I think phase II will be a much more robust data set for us to address your question and the dose finding for us. Mm-hmm.
Excellent. A small quick follow-up to that one, which is also part of my first question but completely unrelated. In terms of phase III trials, we have learned so much about the obesity space over the last 52 weeks that it's developing rapidly all the time. Should we expect that you're planning for a sort of a classic phase III setup with overweight, overweight diabetics, etc.? Are there room for some new phase III trials? I'm thinking maybe sort of a GLP-1 naive or GLP-1 failure, so where you could sort of differentiate petrelintide even more versus what's on the mic today.
Thank you for your question, Carsten. These are super important considerations, which we are discussing with (Ross) right now. We will have to wait a little bit to provide updates. I would kind of also say that since we are developing an alternative, it's probably super important just to get out there. You don't need to, as long as you provide the first alternative with a more pleasant side effect profile. Most patients do not stay on therapy on the GLP-1s today.
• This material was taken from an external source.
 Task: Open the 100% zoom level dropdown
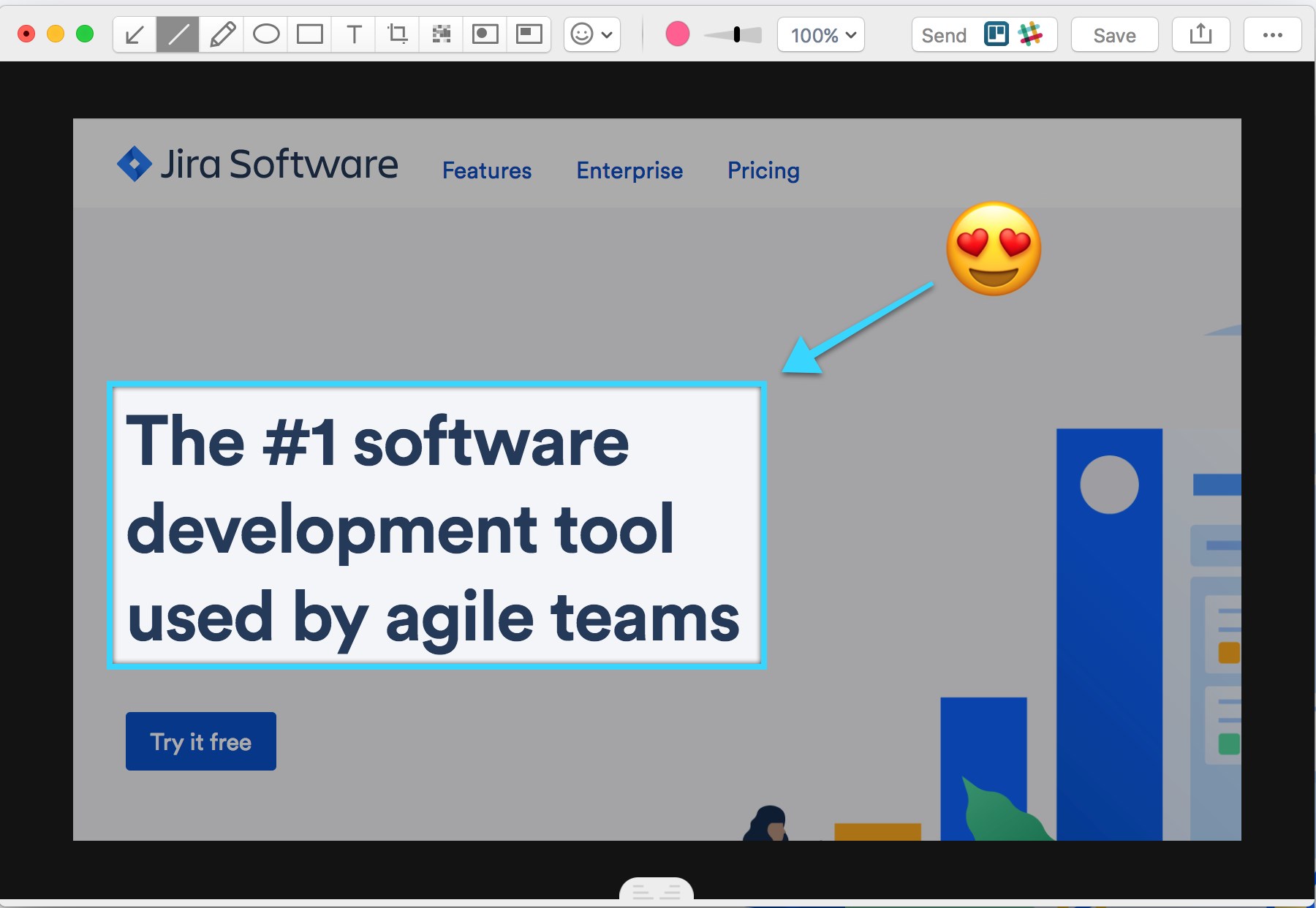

I don't need to go out and convince the patients to stop taking something and then get on your new treatment. Most patients who have been exposed to a GLP-1 will, at the time we launch it, not be on a GLP-1.
This focus on shifting and so on from being on a GLP-1 to getting to another modality, I think it's less of an issue here because we know from market data that most patients do not stay on GLP-1 for a long time.
Great. Thanks.
Thank you. Thank you all for attending and for your questions today. We look very much forward to future announcements and updates, and to connecting in the coming weeks and months.
This concludes today's conference call. Thank you for participating. You may now disconnect.